A test that’s correct nine times out of ten is 90 per cent accurate, right? Sometimes not, says Professor Ian Stewart.
By Ian Stewart, Published: 14 Oct 2010
A paper in the Journal of Neuroscience received widespread publicity because it reported a method for diagnosing autism in adults using brain scans, with 90 per cent accuracy. It used pattern recognition methods, training a computer to distinguish between scans of people with and without autism. The resulting test is far cheaper than the usual ones, so it all sounds promising. But ‘90 per cent accuracy’ focuses on the question ‘how often is this test right?’ The vital question is: ‘how often is this test wrong?’
Why? Let’s do the sums.
About one person in 100 suffers from autism. Suppose we applied the test to a million people, of whom 10,000 would actually be autistic. Then among those suffering from autism, we’d get 9000 diagnoses right and 1000 wrong - not bad for a cheap 15-minute test. But among the 990,000 without the condition, the test would produce no correct diagnoses, and wrongly diagnose autism in 99,000 cases. So, out of a total of 108,000 people diagnosed as having autism, 99,000 would not suffer from the condition. That’s a success rate of about 9 per cent.
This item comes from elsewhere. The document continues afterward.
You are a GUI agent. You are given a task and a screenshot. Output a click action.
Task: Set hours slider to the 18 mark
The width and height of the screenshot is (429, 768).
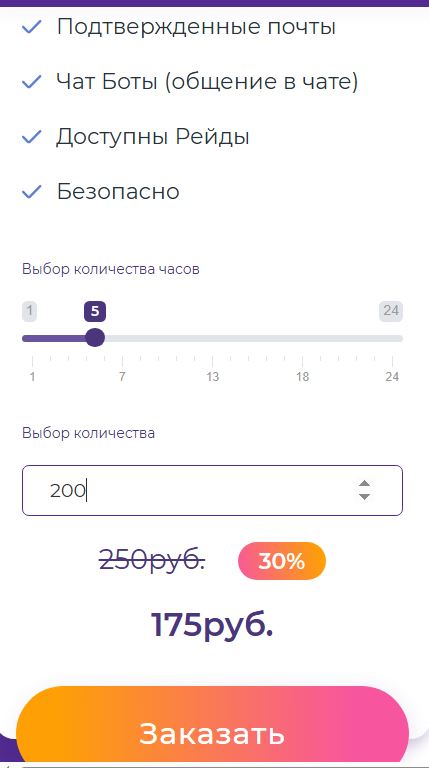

This is a rough-and-ready calculation. Taking more details into account changes the result a little - to about 5 per cent.
If there are independent reasons to suspect that someone suffers from autism, then false negatives - failing to diagnose the condition even though it is present - are the big worry. But if you’re screening a substantial section of the population, most of whom are not autistic, then it’s the false positives that cause trouble. The same issues arise for any relatively rare condition. In the early days of AIDS, some people committed suicide when told that a very accurate test had shown them to be HIV-positive, when actually the test led to a large proportion of false positives.
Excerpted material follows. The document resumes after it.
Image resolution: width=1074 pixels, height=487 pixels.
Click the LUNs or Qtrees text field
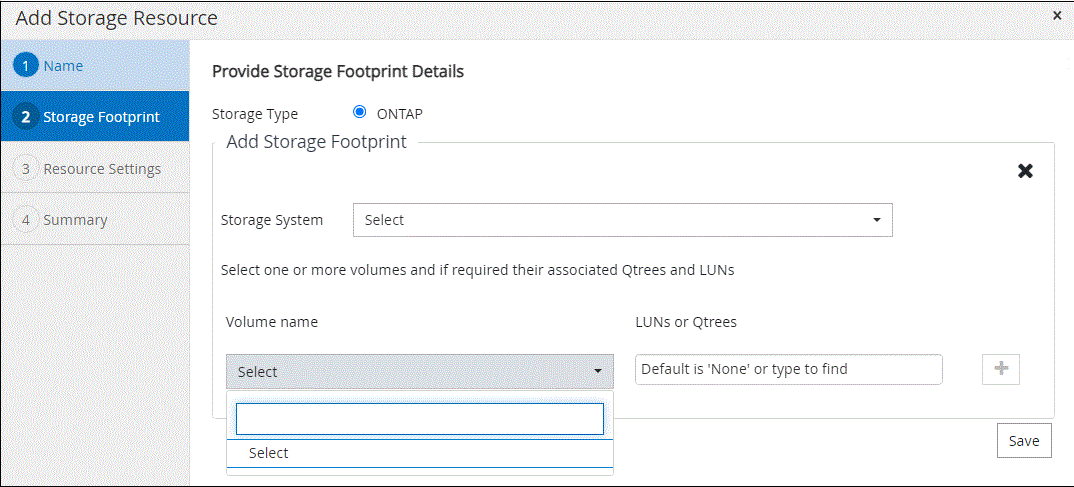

There are other problems with the autism study. The computer was trained to distinguish brain scans of people with or without autism by looking at five different features of the scans, and working out which mathematical combination of them was most closely associated with the presence or absence of autism. However, the features were all large scale - the thickness of the cortex, how convoluted the brain’s surface was, and so on. Such features are not especially suited to diagnosing any specific condition: it’s a bit like trying to diagnose chickenpox by looking at weight, height, and hair colour.
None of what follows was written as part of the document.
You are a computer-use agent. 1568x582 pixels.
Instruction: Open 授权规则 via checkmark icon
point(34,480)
Moreover, the number of people involved was small: 20 with autism, 20 without. With that small a group, it’s hard to tell whether any association that shows up is meaningful. You can train a computer using photos of the family cat, and it will calculate whichever combination of size, colour, and whisker length best detects autism in its owner. There are so many potential combinations that in all likelihood one of them will appear to perform pretty well. But try it on another bunch of people, and the odds are it will fail.
Studies of this type need to be carried out on large groups of people, and any potential association that shows up must be checked independently using a totally different group of people. If the association survives all that, you might well be on to something. But until then, it could easily be meaningless.
Ian Stewart FRS is an Emeritus Professor of Mathematics at Warwick University.